The undersigned holds that the interests at stake here when the officers entered the apartment to retrieve Killingsworth's shoes are essentially identical to those recognized in Buie. The officers here had the same interest “in taking steps to assure themselves that the house . . . is not harboring other persons who are dangerous and who could unexpectedly launch an attack” as the arresting officers in Buie. 494 U.S. at 333. Therefore, Buie extends to the situation here where officers entered a residence to retrieve a subject's clothing. The officers were justified in sweeping the adjacent bedroom for threats to their safety when they went to the master bedroom to get Killingsworth's shoes. Thus, the revolver in plain view on the bedroom floor was lawfully discovered and seized.
IV. CONCLUSION
For these reasons, the undersigned RECOMMENDS that Killingsworth's Motion to Suppress (Doc. 29) be DENIED in its entirety. Further, it is
ORDERED that the parties shall file any objections to this Recommendation on or before January 16, 2024.A party must specifically identify the factual findings and legal conclusions in the Recommendation to which objection is made; frivolous, conclusive, or general objections will not be considered. Failure to file written objections to the Magistrate Judge's findings and recommendations in accordance with the provisions of 28 U.S.C. § 636(b)(1) shall bar a party from a de novo determination by the District Court of legal and factual issues covered in the Recommendation and waives the right of the party to challenge on appeal the district court's order based on unobjected-to factual and legal conclusions accepted or adopted by the District Court except upon grounds of plain error or manifest injustice. Nettles v. Wainwright, 677 F.2d 404 (5th Cir. 1982); 11TH CIR. R. 31. See Stein v. Lanning Securities, Inc., 667 F.2d 33 (11th Cir. 1982). See also Bonner v. City of Prichard, 661 F.2d 1206 (11th Cir. 1981) (en banc).

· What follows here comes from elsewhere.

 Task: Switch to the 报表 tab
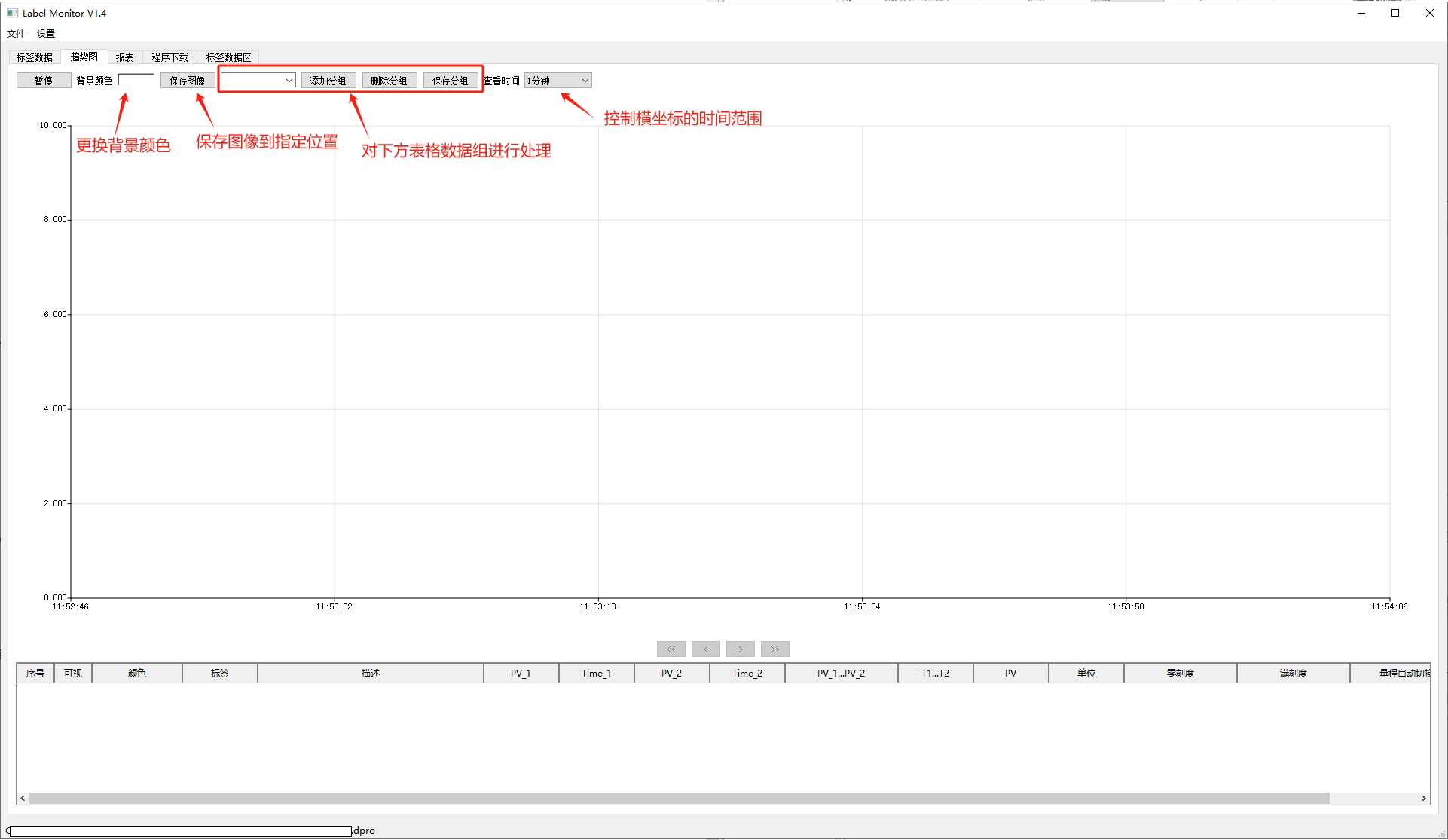point(124,57)
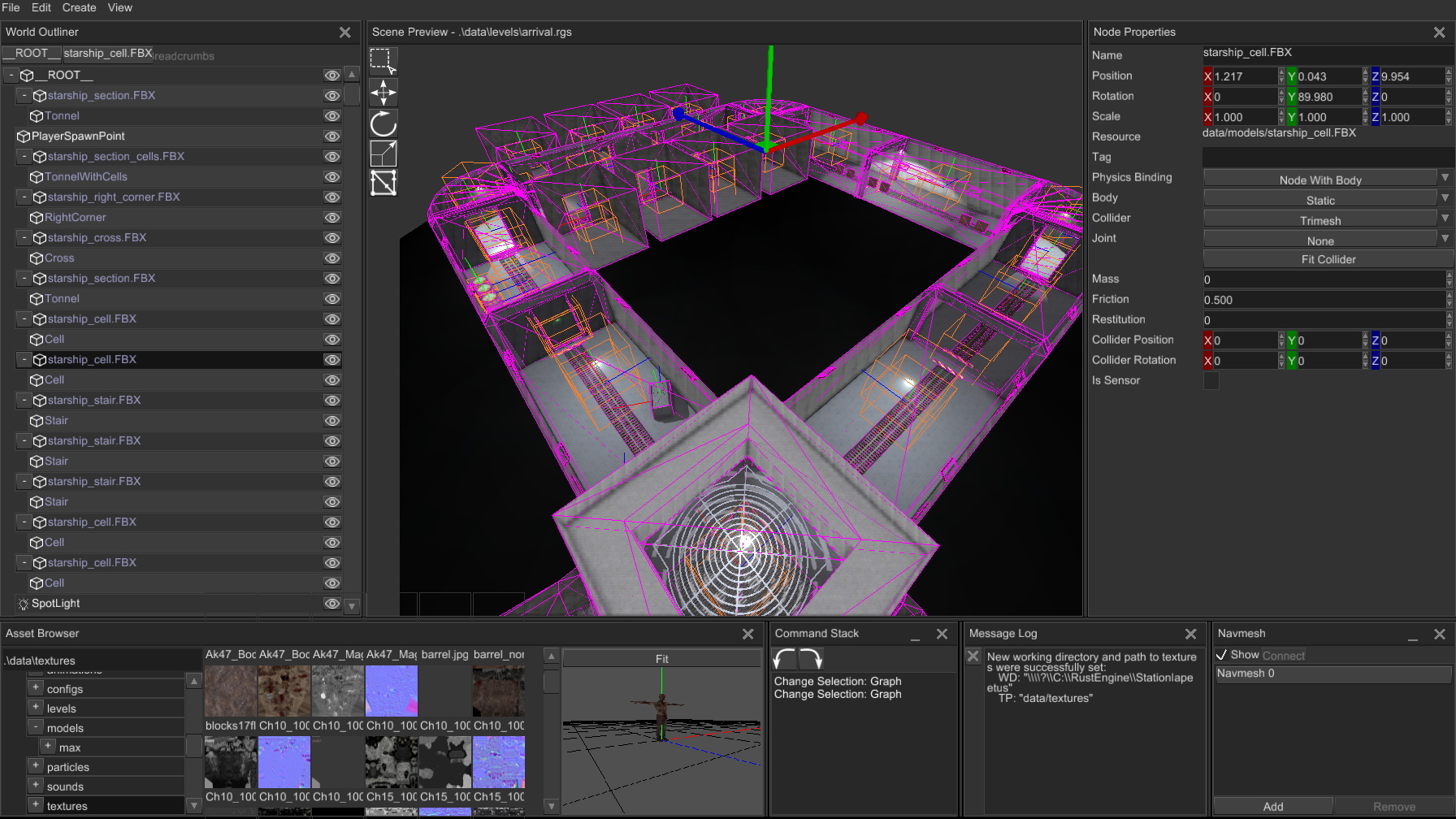Collapse the starship_cross.FBX tree node
The height and width of the screenshot is (819, 1456).
click(23, 237)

Due to the current timing of trial, the undersigned shortens the usual period for filing objections to afford the District Judge sufficient time to resolve any objections. See United States v. Williams, 2016 WL 304320, at *1 (M.D. Ala. 2016) (adopting the magistrate judge's recommendation pertaining to the defendant's motion to suppress with a shortened objections period due to exigent circumstances); Sabal TrailTransmission, LLC. v. 7.72 Acres In Lee Cty., Ala., 2016 WL 10789585, at *1 (M.D. Ala. 2016) (“where exigencies exist, a court may shorten the time for filing objections.”); Esco Marine, Inc. v. SS Pacific Star, 2011 WL 5026192 at *1, n.1 (E.D. Cal. Oct 21, 2011) (shortening the time period for objections because “exigencies of the calendar require[d]” it) (quoting United States v. Barney, 568 F.2d 134, 136 (9th Cir. 1978), cert. denied, 435 U.S. 955 (1978) (holding that trial court did not err in providing parties less than the [then-applicable] full ten-day period to file objections to the magistrate judge's report and recommendation where exigencies existed, stating that the ten-day objections period constituted a “maximum, not a minimum.”)).